Task details: Update the listing that begins at the line containing "Click the DRM" and stops after the line containing "Image resolution: width=1566": change "slideshow preview" to "gallery preview" and keep everything else the same. Leave out the pictures.
########
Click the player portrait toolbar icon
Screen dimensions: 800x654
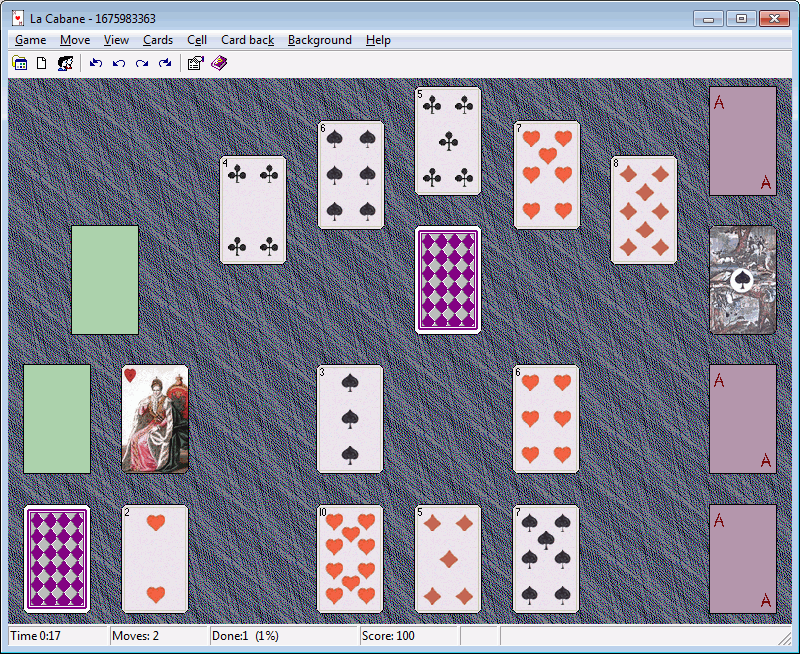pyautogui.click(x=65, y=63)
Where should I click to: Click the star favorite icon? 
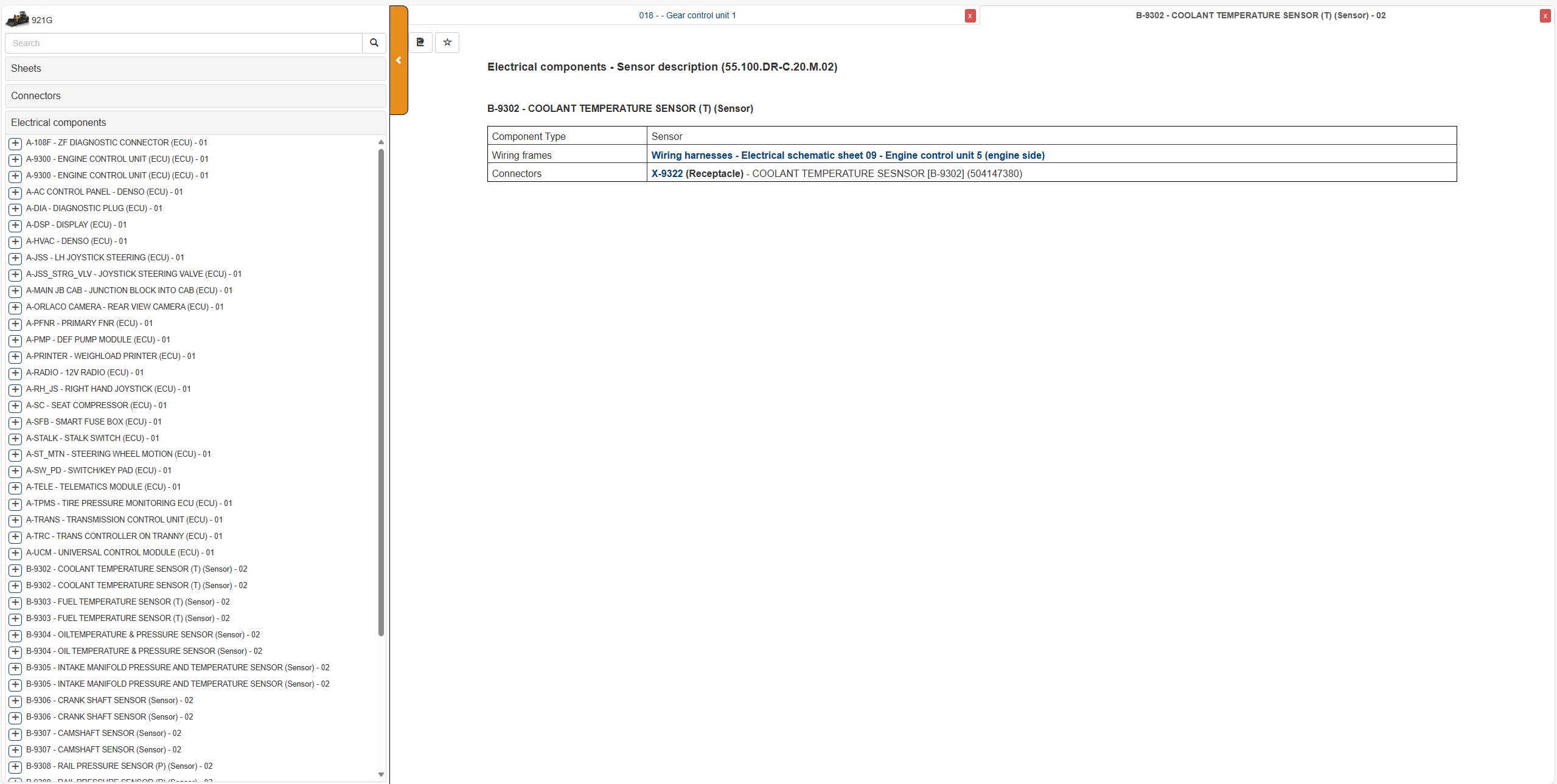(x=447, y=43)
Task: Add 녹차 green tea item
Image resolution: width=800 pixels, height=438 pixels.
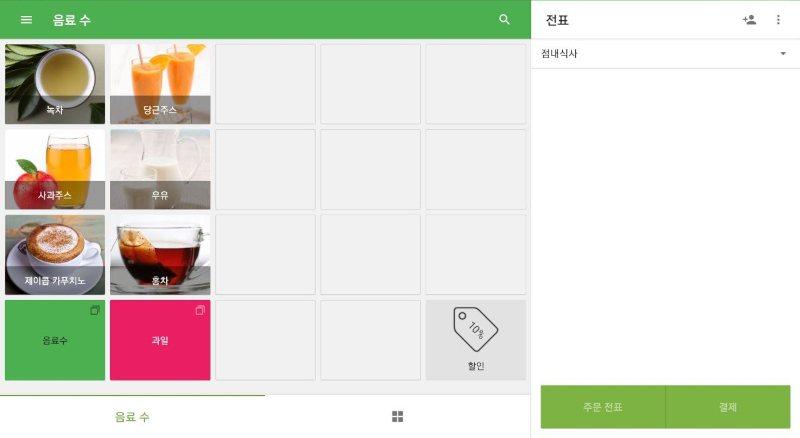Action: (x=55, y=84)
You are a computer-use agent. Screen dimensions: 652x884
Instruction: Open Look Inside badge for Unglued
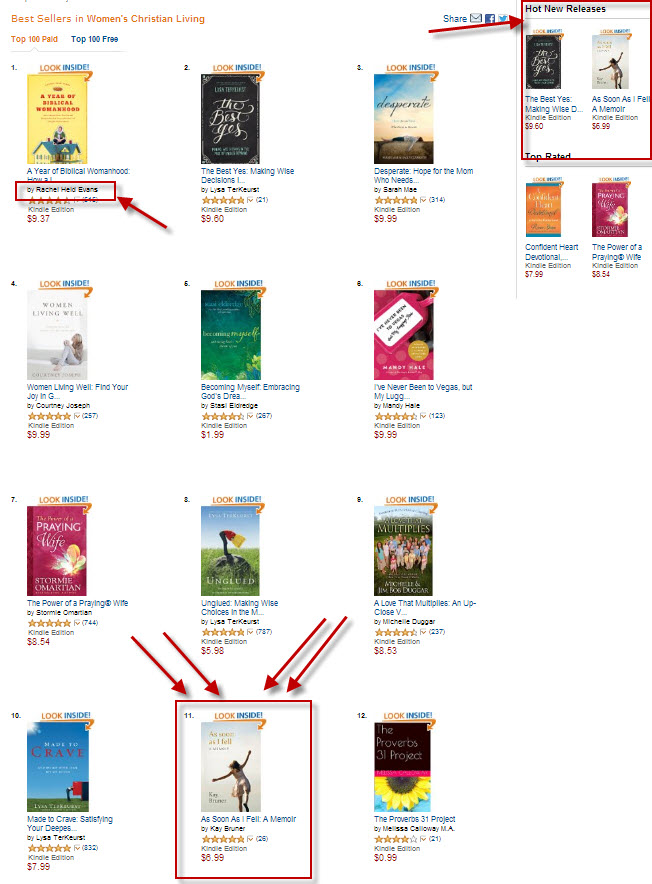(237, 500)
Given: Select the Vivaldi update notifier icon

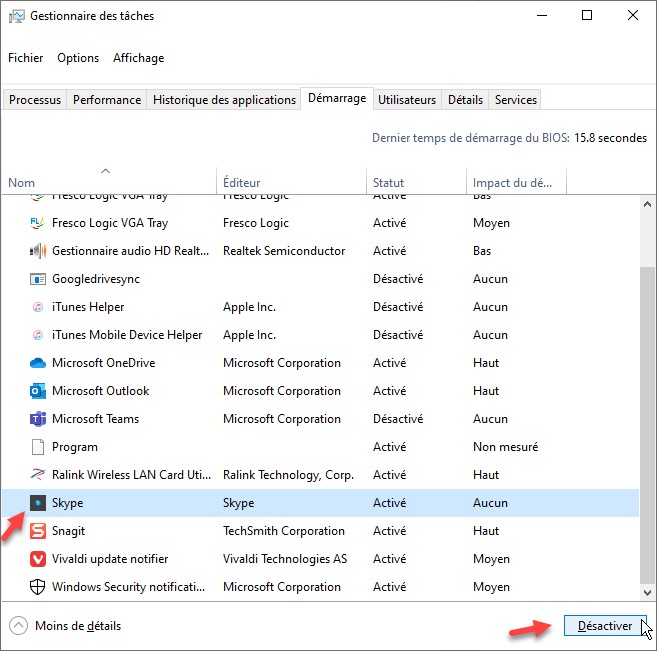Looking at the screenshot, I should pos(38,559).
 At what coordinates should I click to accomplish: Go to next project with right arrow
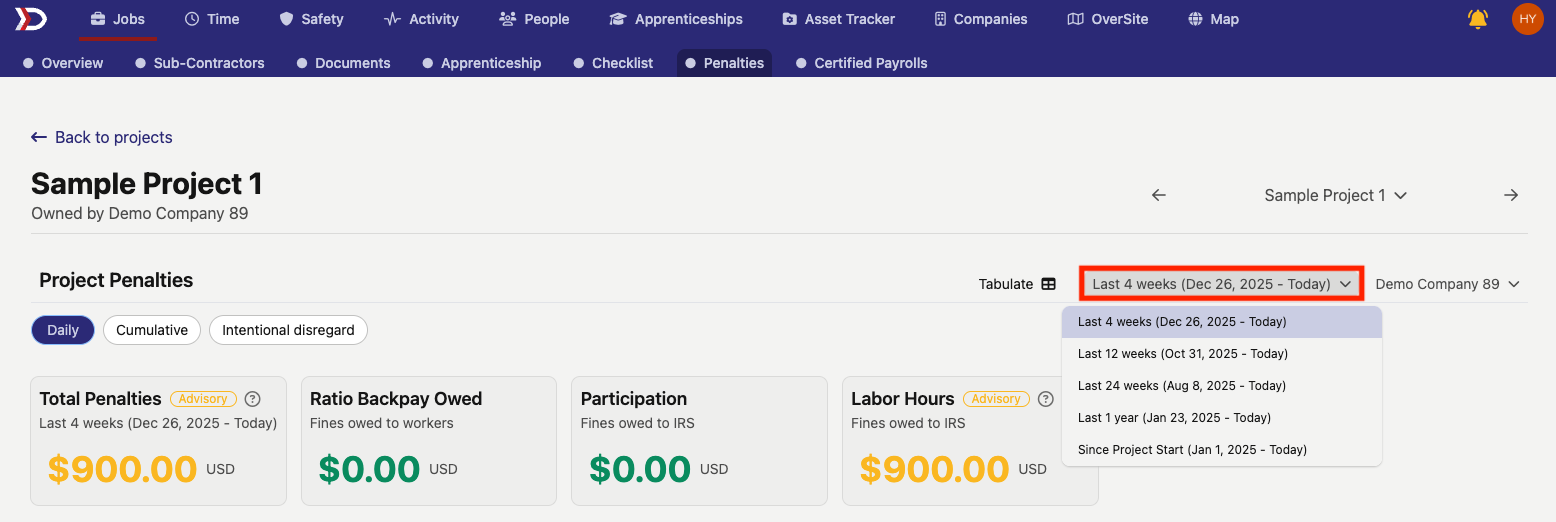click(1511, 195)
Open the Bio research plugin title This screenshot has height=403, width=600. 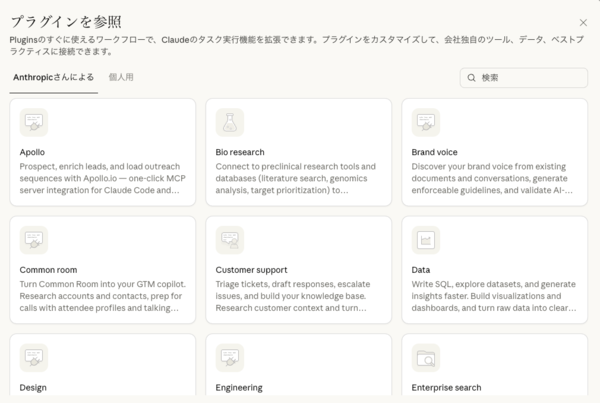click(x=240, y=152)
########
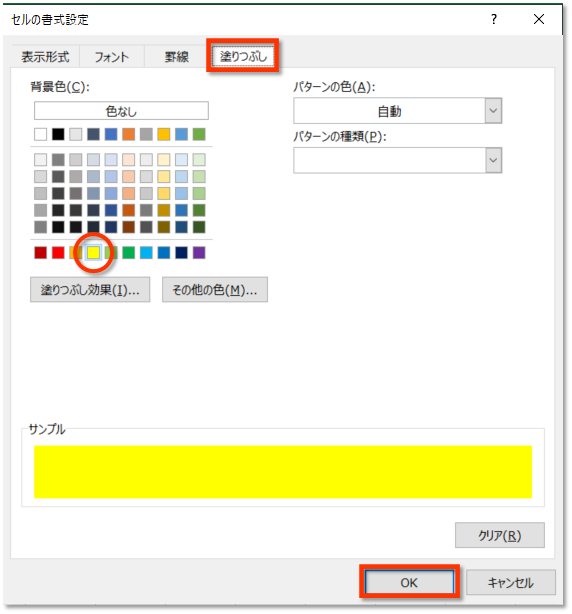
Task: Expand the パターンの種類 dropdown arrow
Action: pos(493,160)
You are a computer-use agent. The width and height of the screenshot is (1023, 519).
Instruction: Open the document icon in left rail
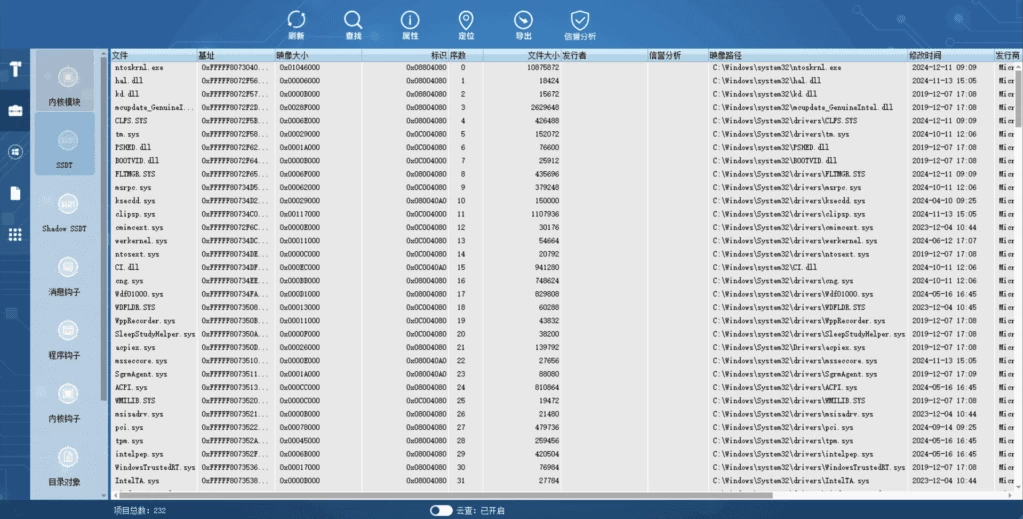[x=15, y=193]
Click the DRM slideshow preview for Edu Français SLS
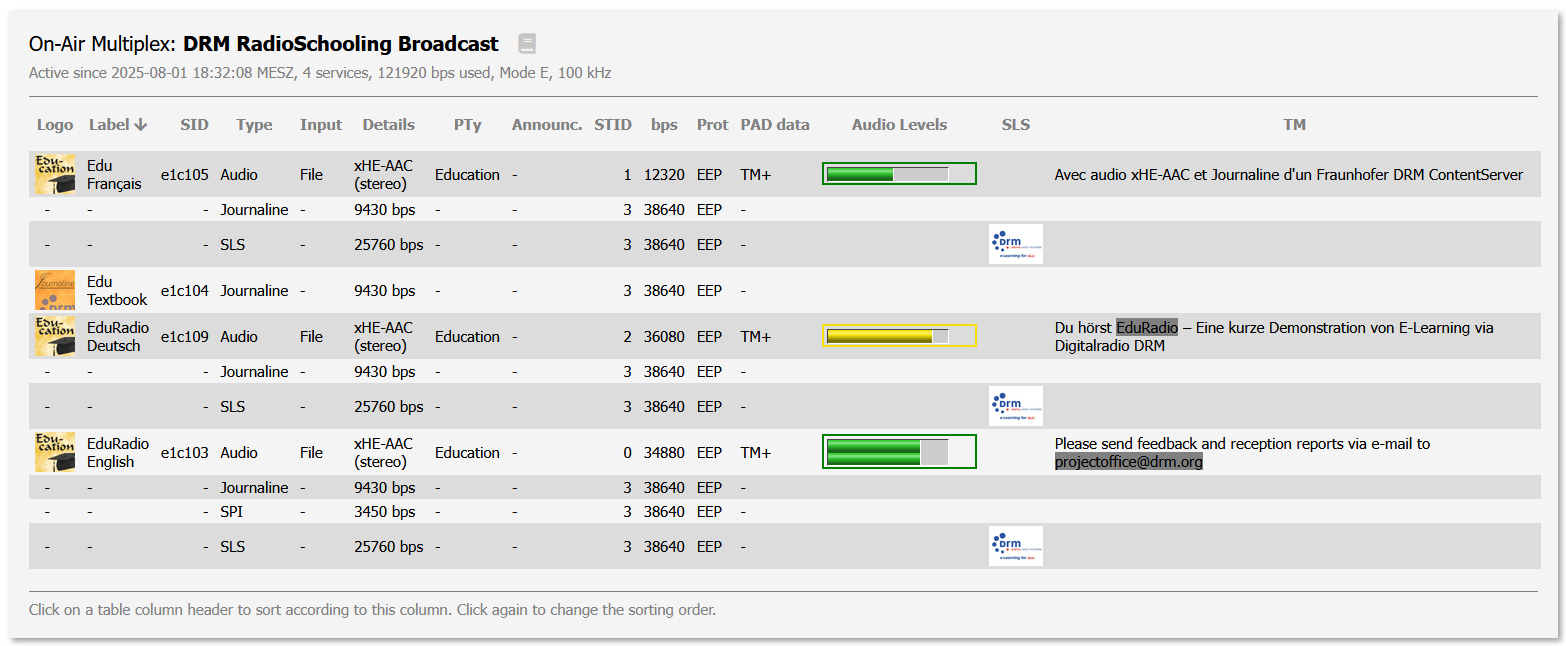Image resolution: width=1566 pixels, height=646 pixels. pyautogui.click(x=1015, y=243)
########
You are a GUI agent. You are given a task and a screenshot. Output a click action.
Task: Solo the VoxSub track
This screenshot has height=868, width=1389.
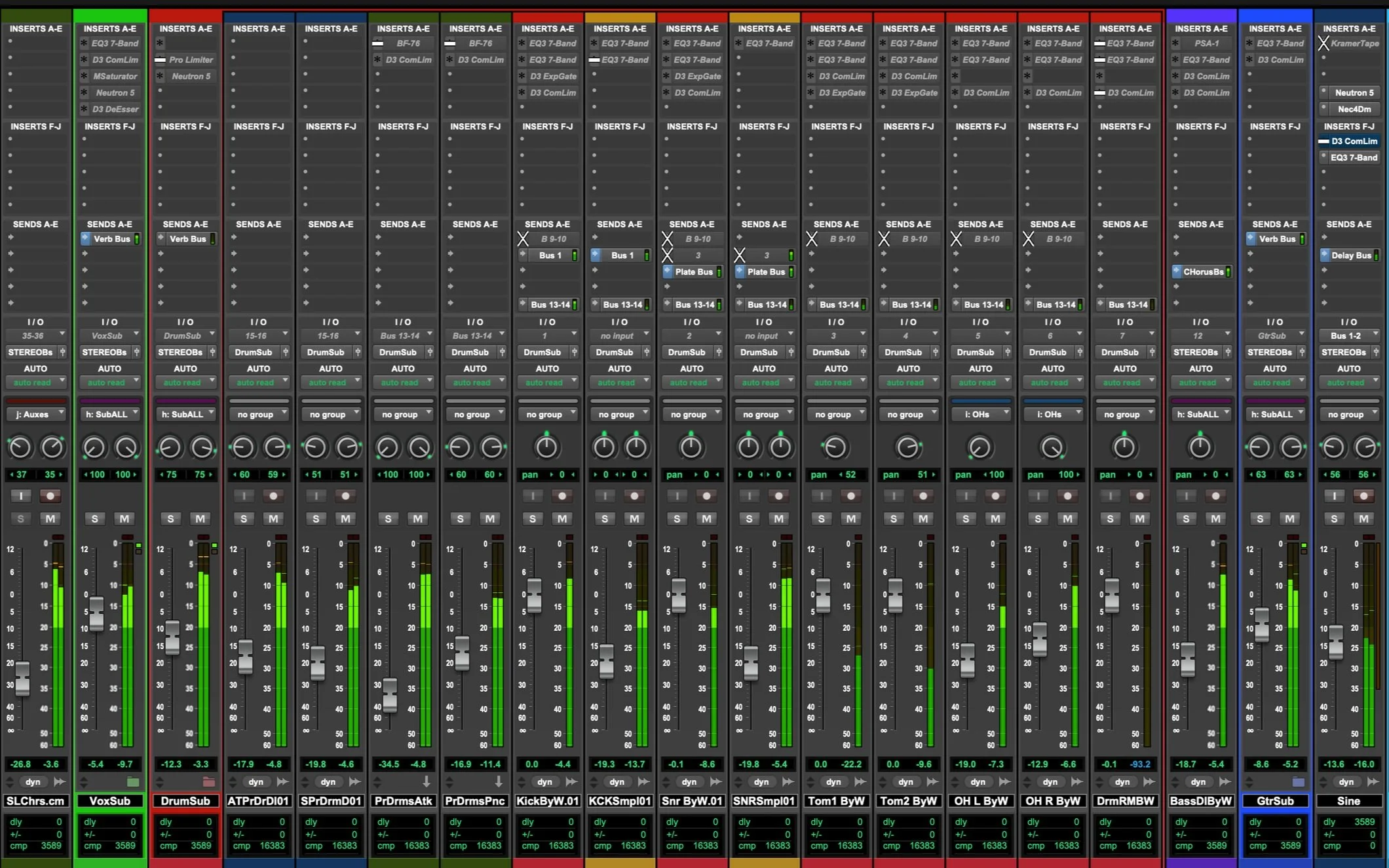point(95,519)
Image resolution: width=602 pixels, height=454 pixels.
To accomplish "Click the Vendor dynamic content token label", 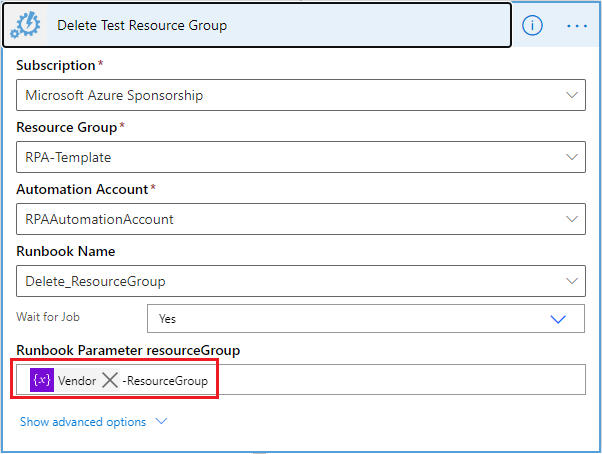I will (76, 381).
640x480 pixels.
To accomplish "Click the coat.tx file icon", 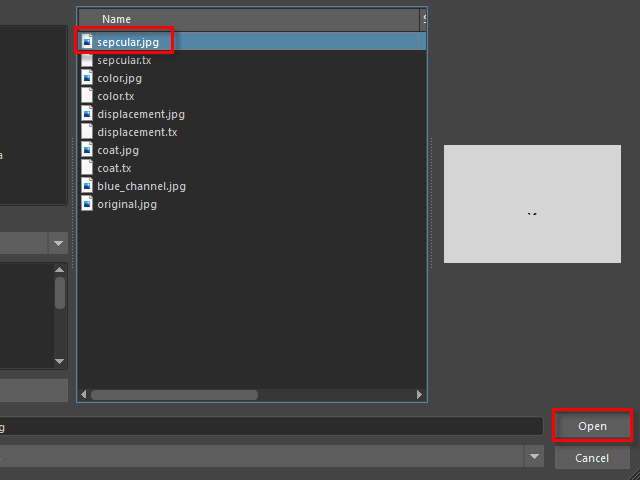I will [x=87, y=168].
########
Solution:
Click the DRM gallery preview for Edu Français SLS
Image resolution: width=1566 pixels, height=646 pixels. pyautogui.click(x=1015, y=243)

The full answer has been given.